**Objective A:**
Reproduce the passage on oil prices and economic forecasting word for word, starting with "The results for" and going on through "low (approximately 5%).".
**Objective B:**
Answer these questions using the passage on oil prices and economic forecasting:
(i) What is the approximate R-squared for CPI inflation?
(ii) In which single case does the CS test reject?
(iii) For how many of the 12 cases is the relative MSE of the nonparametric model greater than 1?

**Passage provided:**
The results for realized volatility of oil prices uncover our first evidence of monetary policy (through the federal funds rate) reacting to oil shocks. Forecasts of GDP and the CPI can also potentially be improved by controlling for" oil price volatility. One interpretation is that, as suggested by Bernanke, Gertler, and Watson (1997), the Federal Reserve attempts to influence CPI inflation and GDP growth by changing its federal funds rate target in response to oil price shocks. Whatever the reason, forecasting models of oil volatility and the CPI, GDP, and the federal funds rate may be worthy of further analysis. It should be noted that the [R.sup.2] for CPI inflation is low (approximately 5%).

Column 8 of Table 2 gives p values of the CS test for nonlinear predictability. CS is a generalized version of the CCS test. It allows the researcher to choose a generic weight function w(*) which is nonlinear in [Z.sub.t-1] so that the test has improved power against many nonlinear alternative models. The results of this test are basically the same as for the CCS tests. Only in the case of PPI inflation does the CS test reject, suggesting that oil price may only help to forecast PPI inflation; the CS test apparently detects the same relationship as the CCS test.

The last column in Table 2 is the relative mean-squared error of a fully nonparametric VAR model, with oil prices, against a nonparametric AR model. Details on the construction of these forecasts are discussed in Section II. The nonparametric model does not nest the previous two nonlinear specifications, NOPI and realized volatility, because the right-hand-side variables are different. NOPI compares the present month's oil price with the highest oil price observed in the previous year, while the realized volatility series is constructed using daily oil price data. The right-hand-side variables for the nonparametric forecasting models do not include either the highest oil price of the previous year or the daily observations on oil prices. (15) The advantage of the nonparametric model is that it allows for any type of nonlinearity in the relationship between the macroeconomic variables and the lagged oil price changes. The results indicate that there is very little to be gained from a nonparametric specification. For 10 of the 12 cases, the relative MSE is greater than 1, meaning that the model with oil prices does worse than the AR model, and for the other two cases, the relative MSE is close to 1. The distribution of predictive ability test statistics, such as the CCS test or DM test, has not been derived for nonparametric estimation models, but formal tests are really not necessary given that the relative MSE is seldom below 1.

Rows of pointing data:
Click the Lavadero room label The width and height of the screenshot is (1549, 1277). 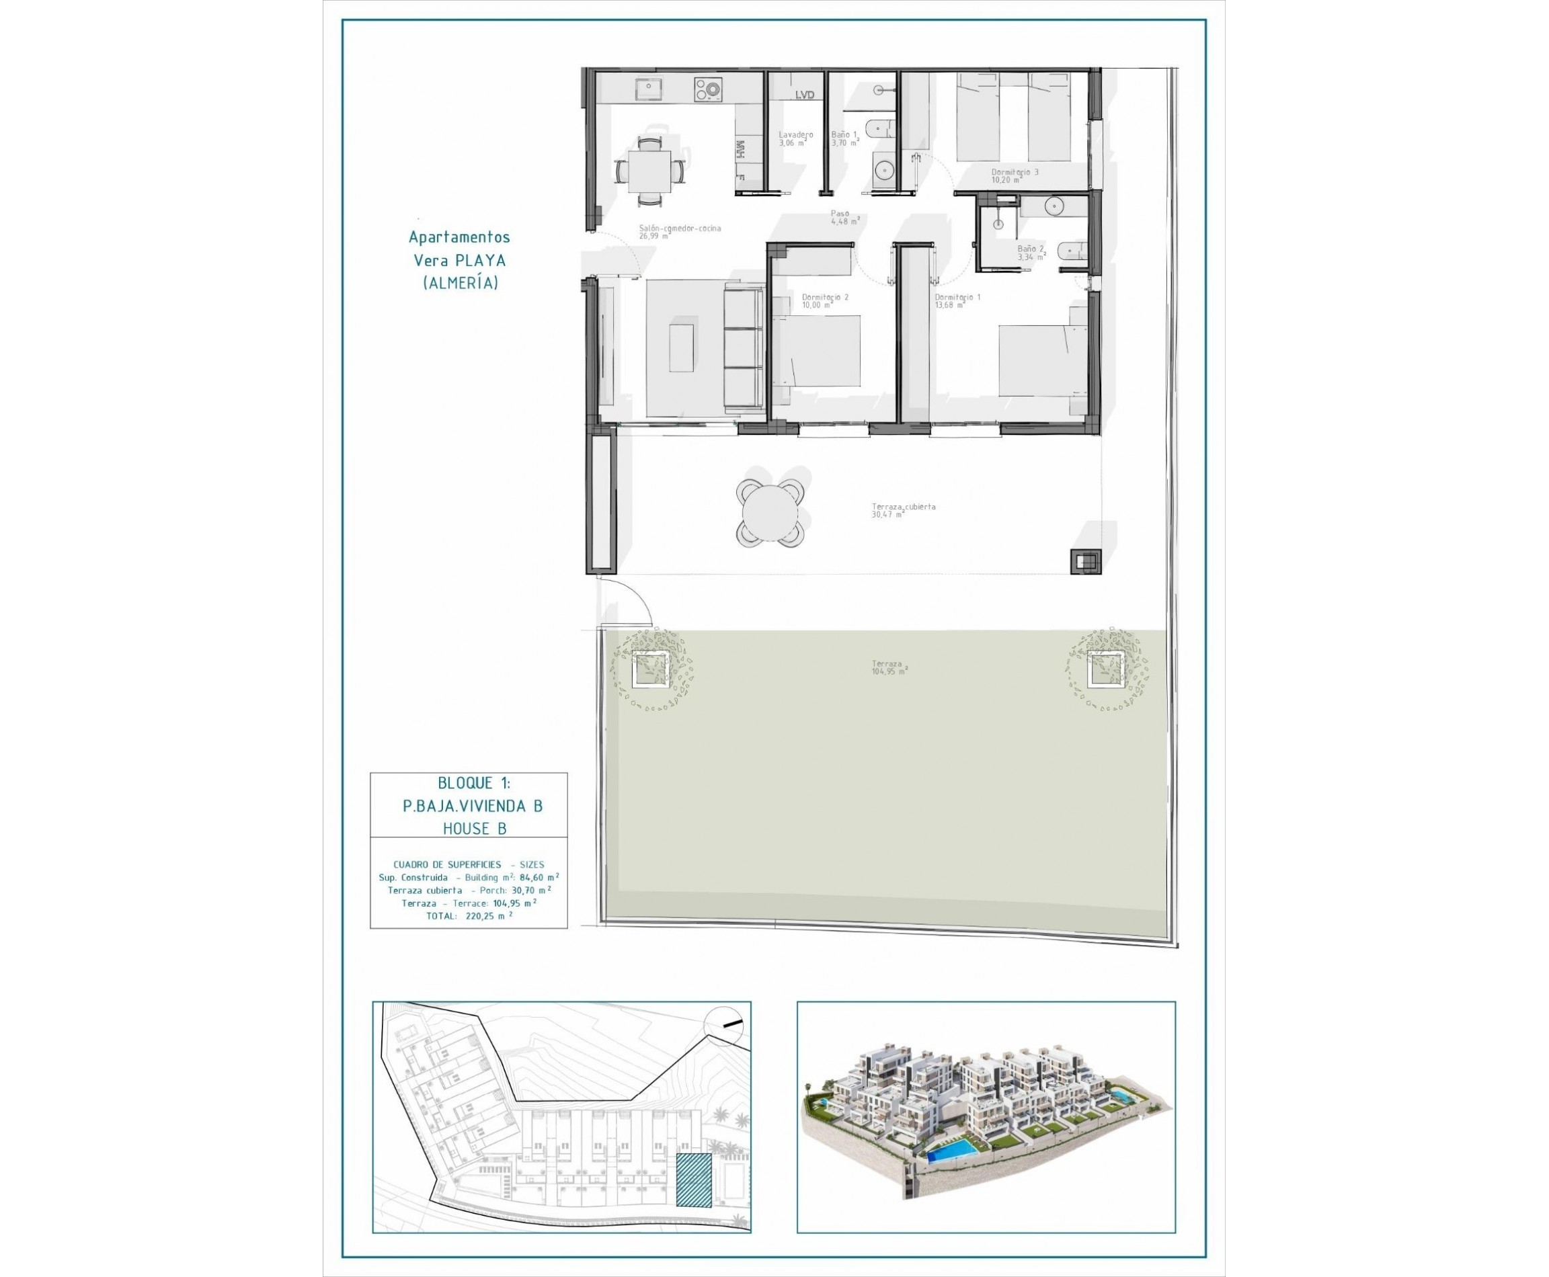(x=795, y=138)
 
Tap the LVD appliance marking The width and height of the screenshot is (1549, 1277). (x=805, y=95)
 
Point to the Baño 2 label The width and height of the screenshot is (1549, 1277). (x=1031, y=252)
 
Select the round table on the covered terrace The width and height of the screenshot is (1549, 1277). (x=770, y=513)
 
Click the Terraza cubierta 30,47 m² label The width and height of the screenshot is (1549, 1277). (x=903, y=509)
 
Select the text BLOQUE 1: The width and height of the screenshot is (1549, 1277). (x=473, y=784)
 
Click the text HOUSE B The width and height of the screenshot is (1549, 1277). (x=474, y=829)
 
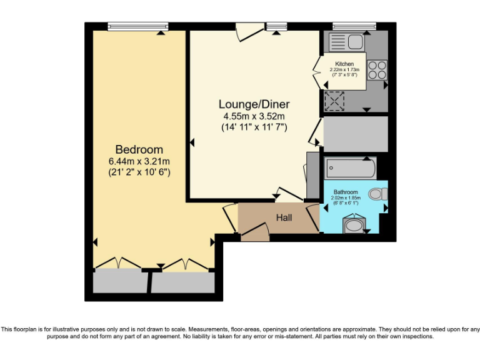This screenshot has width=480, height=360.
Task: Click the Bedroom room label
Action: tap(139, 149)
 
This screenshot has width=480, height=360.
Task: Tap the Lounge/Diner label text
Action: tap(254, 104)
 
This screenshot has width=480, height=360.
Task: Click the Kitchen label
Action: tap(344, 64)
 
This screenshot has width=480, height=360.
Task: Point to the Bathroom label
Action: tap(345, 192)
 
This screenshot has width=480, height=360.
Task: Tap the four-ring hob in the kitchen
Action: tap(378, 69)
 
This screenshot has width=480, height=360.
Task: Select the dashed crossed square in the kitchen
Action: tap(334, 100)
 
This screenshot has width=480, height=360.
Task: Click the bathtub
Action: tap(350, 168)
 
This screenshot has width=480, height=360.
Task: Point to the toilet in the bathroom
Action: tap(378, 194)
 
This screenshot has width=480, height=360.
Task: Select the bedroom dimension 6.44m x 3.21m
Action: tap(139, 161)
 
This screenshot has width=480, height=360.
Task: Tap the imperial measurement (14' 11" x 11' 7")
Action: tap(254, 127)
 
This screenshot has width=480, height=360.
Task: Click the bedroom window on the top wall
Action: tap(138, 26)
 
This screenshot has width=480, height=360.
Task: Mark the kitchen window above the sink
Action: tap(354, 26)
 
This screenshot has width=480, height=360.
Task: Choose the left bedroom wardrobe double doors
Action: tap(119, 264)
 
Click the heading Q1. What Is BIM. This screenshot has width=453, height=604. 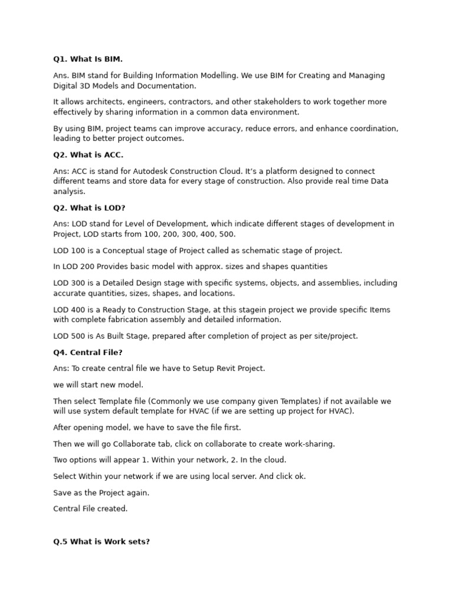(88, 59)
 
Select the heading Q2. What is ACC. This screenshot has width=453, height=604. (88, 155)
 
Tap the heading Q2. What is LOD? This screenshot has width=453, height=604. (89, 208)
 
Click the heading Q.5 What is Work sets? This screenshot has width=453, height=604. (101, 541)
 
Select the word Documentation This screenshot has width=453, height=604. (167, 86)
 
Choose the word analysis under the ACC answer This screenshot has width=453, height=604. (69, 191)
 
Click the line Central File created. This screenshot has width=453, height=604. (90, 508)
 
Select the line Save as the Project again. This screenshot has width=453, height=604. (101, 493)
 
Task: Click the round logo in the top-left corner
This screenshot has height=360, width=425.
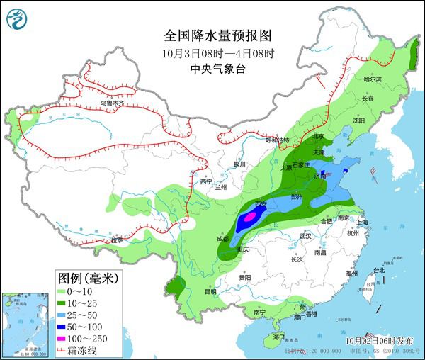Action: tap(16, 19)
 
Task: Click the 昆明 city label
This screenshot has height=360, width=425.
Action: tap(189, 291)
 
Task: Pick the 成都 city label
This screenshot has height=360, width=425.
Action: tap(222, 239)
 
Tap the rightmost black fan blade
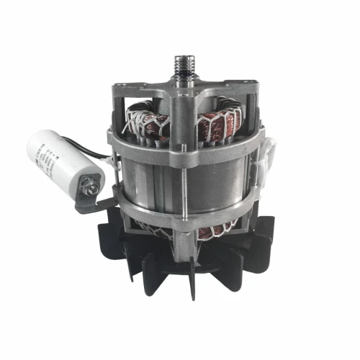click(263, 230)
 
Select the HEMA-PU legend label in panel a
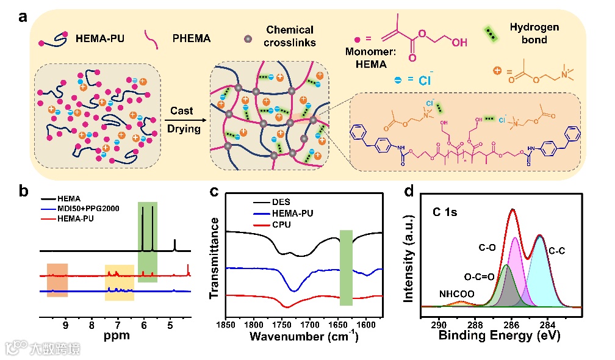pyautogui.click(x=101, y=39)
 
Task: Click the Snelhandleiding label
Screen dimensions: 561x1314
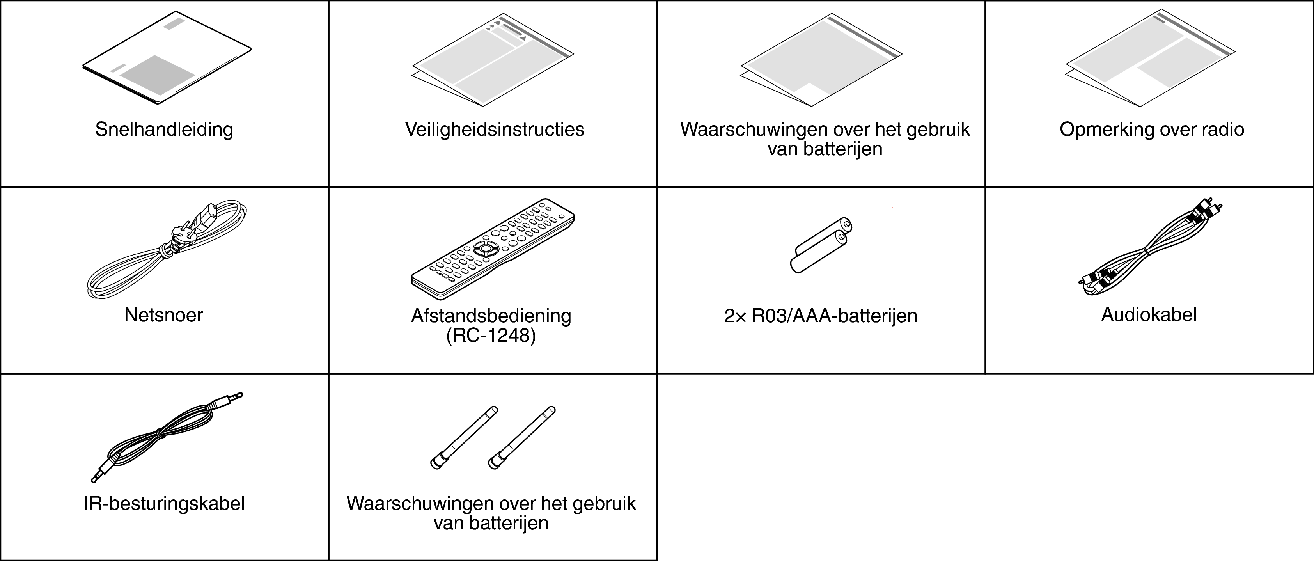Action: pyautogui.click(x=164, y=130)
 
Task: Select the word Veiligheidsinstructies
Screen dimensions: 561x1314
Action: pyautogui.click(x=494, y=130)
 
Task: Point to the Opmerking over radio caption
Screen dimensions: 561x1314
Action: pyautogui.click(x=1151, y=130)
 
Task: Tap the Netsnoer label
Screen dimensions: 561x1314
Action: pyautogui.click(x=163, y=315)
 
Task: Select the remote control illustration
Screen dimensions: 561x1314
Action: pyautogui.click(x=492, y=249)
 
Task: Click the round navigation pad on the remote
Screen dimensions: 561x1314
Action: pyautogui.click(x=484, y=249)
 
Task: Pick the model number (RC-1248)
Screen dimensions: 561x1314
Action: pyautogui.click(x=491, y=336)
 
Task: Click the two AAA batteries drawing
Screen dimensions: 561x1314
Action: pyautogui.click(x=821, y=244)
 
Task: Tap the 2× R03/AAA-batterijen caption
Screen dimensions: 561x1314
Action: pyautogui.click(x=820, y=316)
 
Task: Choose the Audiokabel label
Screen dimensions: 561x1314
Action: pyautogui.click(x=1149, y=315)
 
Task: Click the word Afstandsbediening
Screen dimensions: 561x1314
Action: pyautogui.click(x=491, y=316)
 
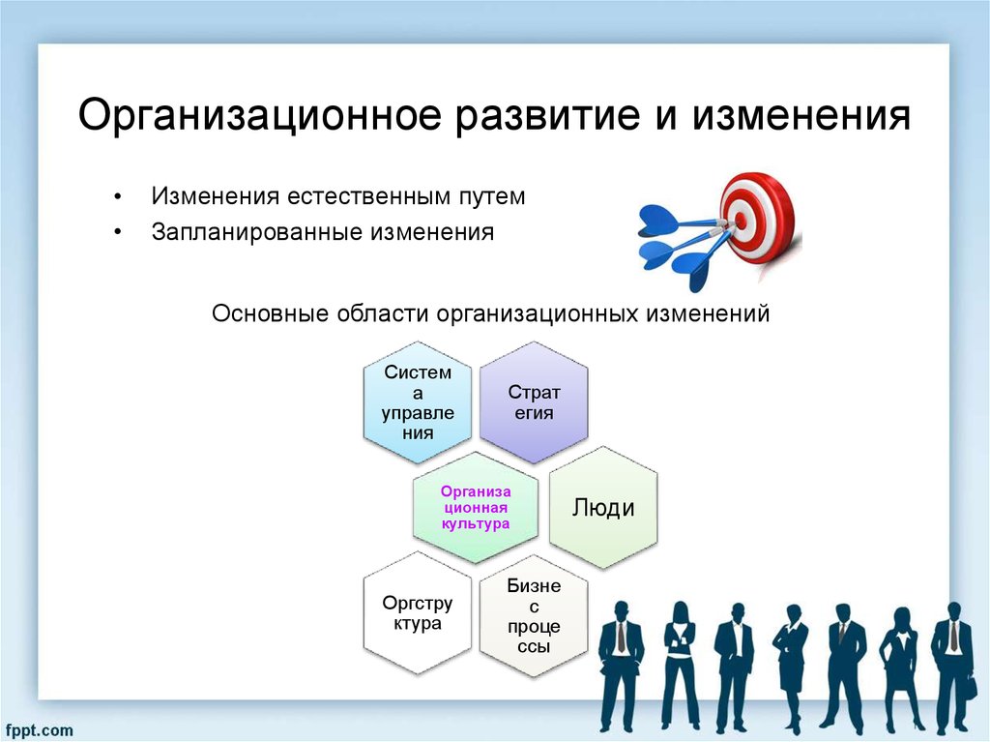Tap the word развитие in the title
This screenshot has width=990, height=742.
click(547, 116)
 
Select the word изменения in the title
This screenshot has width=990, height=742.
click(801, 116)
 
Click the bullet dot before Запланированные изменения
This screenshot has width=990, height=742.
click(117, 232)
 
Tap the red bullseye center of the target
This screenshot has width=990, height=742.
click(740, 220)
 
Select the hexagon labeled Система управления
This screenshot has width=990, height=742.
click(418, 402)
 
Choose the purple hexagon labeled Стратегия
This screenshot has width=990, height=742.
click(534, 402)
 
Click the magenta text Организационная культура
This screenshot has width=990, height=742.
click(476, 508)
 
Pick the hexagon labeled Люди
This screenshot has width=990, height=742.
click(603, 508)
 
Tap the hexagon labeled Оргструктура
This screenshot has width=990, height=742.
click(418, 613)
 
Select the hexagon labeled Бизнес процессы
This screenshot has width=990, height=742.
click(534, 615)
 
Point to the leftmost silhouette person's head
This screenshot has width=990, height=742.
click(622, 611)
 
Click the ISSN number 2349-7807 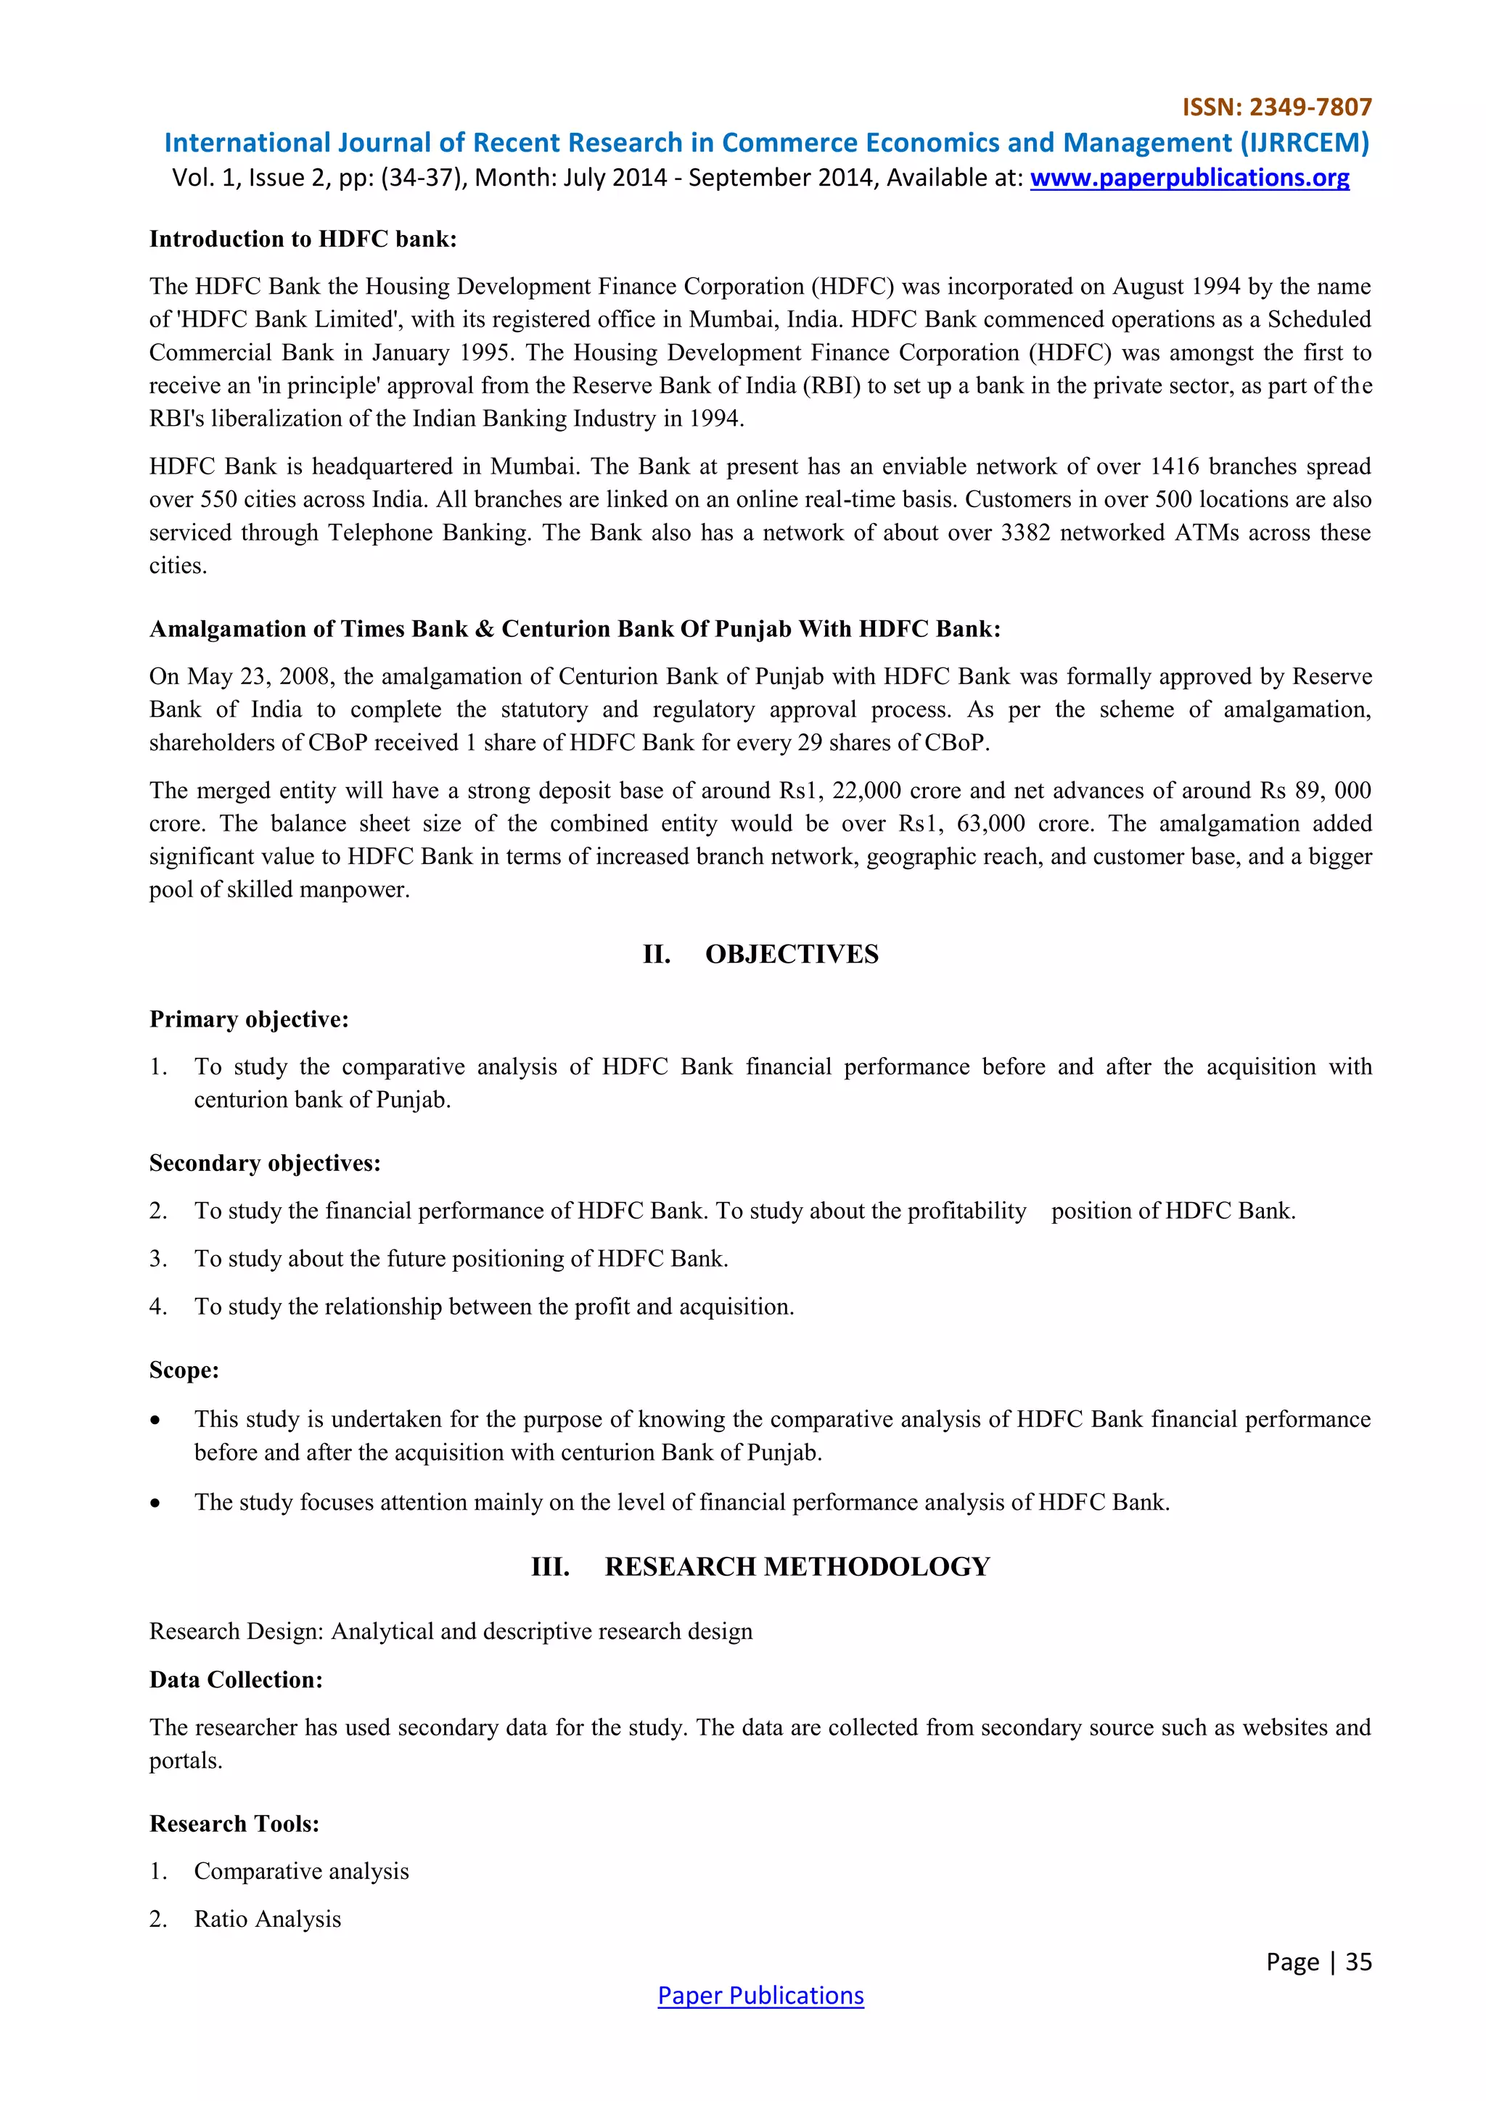1310,108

**Correct output A:**
The results for realized volatility of oil prices uncover our first evidence of monetary policy (through the federal funds rate) reacting to oil shocks. Forecasts of GDP and the CPI can also potentially be improved by controlling for" oil price volatility. One interpretation is that, as suggested by Bernanke, Gertler, and Watson (1997), the Federal Reserve attempts to influence CPI inflation and GDP growth by changing its federal funds rate target in response to oil price shocks. Whatever the reason, forecasting models of oil volatility and the CPI, GDP, and the federal funds rate may be worthy of further analysis. It should be noted that the [R.sup.2] for CPI inflation is low (approximately 5%).

**Correct output B:**
(i) Approximately 5%.
(ii) PPI inflation.
(iii) 10.